A padded envelope, also known as a padded or cushioned mailer, or jiffy bag in the United Kingdom, is an envelope incorporating protective padding to protect items during shipping. The padding is usually thick paper, bubble wrap, or foam.

==Uses==
Mailing envelopes and small packages may receive as many as 27 handlings during shipment with the maximum drop height of 1.2 m. The contents of the mailing envelopes often need protection from shock and vibration damage.
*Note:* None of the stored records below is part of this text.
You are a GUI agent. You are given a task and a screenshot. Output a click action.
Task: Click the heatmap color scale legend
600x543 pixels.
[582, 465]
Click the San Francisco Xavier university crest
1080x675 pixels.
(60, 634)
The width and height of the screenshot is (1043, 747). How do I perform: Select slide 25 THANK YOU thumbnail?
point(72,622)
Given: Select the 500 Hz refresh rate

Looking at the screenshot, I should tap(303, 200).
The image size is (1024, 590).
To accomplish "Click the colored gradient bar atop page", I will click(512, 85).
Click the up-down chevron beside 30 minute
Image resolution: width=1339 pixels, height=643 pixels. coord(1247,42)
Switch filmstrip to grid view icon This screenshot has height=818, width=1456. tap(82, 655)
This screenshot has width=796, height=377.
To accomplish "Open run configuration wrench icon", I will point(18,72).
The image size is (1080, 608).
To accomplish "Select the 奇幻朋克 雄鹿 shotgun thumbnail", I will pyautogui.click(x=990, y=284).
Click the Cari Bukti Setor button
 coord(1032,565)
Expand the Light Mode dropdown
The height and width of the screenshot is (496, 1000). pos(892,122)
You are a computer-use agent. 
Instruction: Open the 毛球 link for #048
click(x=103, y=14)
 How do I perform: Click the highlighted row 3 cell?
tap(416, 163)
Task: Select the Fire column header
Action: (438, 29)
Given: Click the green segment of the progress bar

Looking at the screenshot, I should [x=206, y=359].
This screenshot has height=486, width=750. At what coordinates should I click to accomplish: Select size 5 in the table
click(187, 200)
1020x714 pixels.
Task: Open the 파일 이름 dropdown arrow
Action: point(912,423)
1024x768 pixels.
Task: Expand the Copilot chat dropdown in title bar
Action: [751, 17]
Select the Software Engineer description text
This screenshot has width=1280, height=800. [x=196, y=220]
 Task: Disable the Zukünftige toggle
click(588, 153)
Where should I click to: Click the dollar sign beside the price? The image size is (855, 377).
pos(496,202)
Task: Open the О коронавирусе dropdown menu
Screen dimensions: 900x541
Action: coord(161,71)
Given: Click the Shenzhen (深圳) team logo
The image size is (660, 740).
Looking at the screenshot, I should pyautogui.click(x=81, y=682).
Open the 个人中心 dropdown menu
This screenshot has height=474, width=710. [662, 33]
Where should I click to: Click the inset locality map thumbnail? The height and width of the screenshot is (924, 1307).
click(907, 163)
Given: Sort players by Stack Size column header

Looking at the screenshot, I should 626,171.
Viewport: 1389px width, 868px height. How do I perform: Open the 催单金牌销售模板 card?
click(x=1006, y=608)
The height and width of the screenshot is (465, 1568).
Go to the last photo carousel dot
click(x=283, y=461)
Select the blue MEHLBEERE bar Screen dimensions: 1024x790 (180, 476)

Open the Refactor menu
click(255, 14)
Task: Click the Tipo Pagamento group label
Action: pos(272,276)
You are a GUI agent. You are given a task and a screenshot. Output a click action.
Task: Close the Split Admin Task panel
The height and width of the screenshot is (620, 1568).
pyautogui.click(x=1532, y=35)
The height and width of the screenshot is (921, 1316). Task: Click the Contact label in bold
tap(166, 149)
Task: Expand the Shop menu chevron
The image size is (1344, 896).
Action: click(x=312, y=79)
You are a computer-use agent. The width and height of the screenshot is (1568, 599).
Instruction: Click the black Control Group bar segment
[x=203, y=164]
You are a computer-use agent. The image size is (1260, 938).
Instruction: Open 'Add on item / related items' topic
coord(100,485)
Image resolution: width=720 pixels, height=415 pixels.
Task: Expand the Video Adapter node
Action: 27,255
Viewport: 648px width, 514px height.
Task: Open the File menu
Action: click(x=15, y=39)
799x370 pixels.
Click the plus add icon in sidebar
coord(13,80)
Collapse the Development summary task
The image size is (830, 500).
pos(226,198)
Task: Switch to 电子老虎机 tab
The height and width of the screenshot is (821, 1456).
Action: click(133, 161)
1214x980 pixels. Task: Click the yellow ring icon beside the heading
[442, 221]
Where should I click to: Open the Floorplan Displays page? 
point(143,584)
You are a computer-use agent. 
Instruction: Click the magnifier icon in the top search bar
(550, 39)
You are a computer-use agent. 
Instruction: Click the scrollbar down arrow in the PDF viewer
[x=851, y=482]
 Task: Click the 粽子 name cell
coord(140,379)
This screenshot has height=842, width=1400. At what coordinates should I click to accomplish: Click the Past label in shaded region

Cushioning or padding can be built into the mailing envelope to help protect the contents.

==Construction==
Several constructions are available.

===Exterior===
The exterior envelope can be made of a heavy paper, paperboard, corrugated fiberboard or plastic film.

===Padding===
The padding material can be recycled newsprint, foam, bubble wrap, or other cushioning materials.

===Closure===
Many mailers have an integral flap that has a pressure-sensitive adhesive, a gummed (water-activated) adhesive, or tape to allow easy and secure closure.

==Environmental impact==
A Life Cycle Analysis was conducted to compare a Kraft paper mailer with newsprint padding to a LDPE plastic mailer with air bubble padding. Both had advantages and disadvantages; overall, the Kraft padded mailer had a higher overall environmental impact compared to the LDPE bubble mailer. The study recommended use of future products with lower mass and which use renewable resources.